I’m now mid-way through a short summer course on theatre costume design, which involves considerable amounts of character and text analysis. It also requires a lot of drawing, which is unfortunate as my hands just don’t want to connect to my brain in that way. The thing about drawing that I do know, however, is kind of philosophical and can be applied to other things: don’t draw what you think you see. Draw what’s actually there. Ignore your brain’s expectation and don’t let it dictate to your eyes.
Same for writing. Cliches are the lines your brain thinks you see – the facts of life that are generally accepted to exist. That doesn’t make it true. Ignore the cliche – the expectation of your brain for what’s real, the words it thinks it needs – and see what’s actually true. Silence doesn’t fall, for example. There’s no gravity involved, no sense of something dropping on you. So how does silence really arrive?
Another interesting lesson from the course is the approach to other people’s opinions, and this ties into a discussion Andrew Knighton was having recently. How important is it for the audience / reader to get exactly the same ideas and thoughts out of your work as you put in? I rather enjoy it when readers see things in my writing that I didn’t intentionally put there – it gives it greater weight, and suggests the reader was involved enough in my story that they were really thinking about the words. I also deliberately put in little subtleties to reward those who are paying attention, and am working hard on Resisting the Urge to Explain. But the design approach is rather different: if other people don’t interpret the design as originally intended, then the designer hasn’t done their job and needs to do more work. I’m not sure if this too rigid, or a laudable attention to finishing detail. Still pondering this one.

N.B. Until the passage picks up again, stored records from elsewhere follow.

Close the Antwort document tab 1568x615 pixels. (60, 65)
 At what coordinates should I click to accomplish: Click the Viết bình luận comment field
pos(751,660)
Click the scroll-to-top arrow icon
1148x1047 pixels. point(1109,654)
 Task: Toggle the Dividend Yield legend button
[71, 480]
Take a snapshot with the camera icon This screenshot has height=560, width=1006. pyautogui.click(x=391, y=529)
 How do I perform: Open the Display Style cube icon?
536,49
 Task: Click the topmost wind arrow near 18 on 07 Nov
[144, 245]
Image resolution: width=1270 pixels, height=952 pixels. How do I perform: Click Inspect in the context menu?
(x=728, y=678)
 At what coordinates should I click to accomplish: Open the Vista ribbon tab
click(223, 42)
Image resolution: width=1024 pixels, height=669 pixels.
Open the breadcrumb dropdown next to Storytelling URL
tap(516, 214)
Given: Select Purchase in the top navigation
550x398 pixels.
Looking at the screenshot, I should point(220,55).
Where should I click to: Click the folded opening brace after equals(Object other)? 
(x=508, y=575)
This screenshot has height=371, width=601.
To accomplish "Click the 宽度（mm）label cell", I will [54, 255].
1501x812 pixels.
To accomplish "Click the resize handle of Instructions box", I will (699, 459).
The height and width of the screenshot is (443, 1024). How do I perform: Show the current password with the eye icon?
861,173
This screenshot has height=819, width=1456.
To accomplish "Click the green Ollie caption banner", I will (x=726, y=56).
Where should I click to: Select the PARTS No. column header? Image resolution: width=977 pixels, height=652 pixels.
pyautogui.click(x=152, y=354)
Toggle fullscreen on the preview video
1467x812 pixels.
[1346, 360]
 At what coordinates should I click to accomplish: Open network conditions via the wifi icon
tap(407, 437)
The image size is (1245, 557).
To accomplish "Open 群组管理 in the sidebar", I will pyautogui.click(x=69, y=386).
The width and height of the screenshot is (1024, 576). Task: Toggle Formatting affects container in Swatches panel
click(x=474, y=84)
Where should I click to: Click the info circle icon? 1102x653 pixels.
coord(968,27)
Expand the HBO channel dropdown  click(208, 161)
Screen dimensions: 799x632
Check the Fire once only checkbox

But the most relevant thing for writing is the text analysis. It’s coming at the story from the other side, of course – looking at the finished article and trying to de-construct the subtext – but it’s a good reminder for how important the subtext is. There’s a lot of focus on who the characters are, and what makes them those people. If it isn’t in the text, the designer needs to extrapolate (i.e. invent) the back-story. Why does the landlord steal? Is his business failing or does he have gambling debts? Why does the father have anger management issues? There’s no mention of his wife in the story – perhaps she’s dead, and he’s had to bring up his children and run his business single-handedly for years, and is therefore constantly stressed. Now, character back-story in fantasy is almost always explained but actually it’s another one of those RUE things. You can just drop little hints and let your reader figure out the subtext for themselves. Current inter-character relationships will tell a detailed story about all their back-stories without ever leaving the action of the present. As will their clothes, it seems.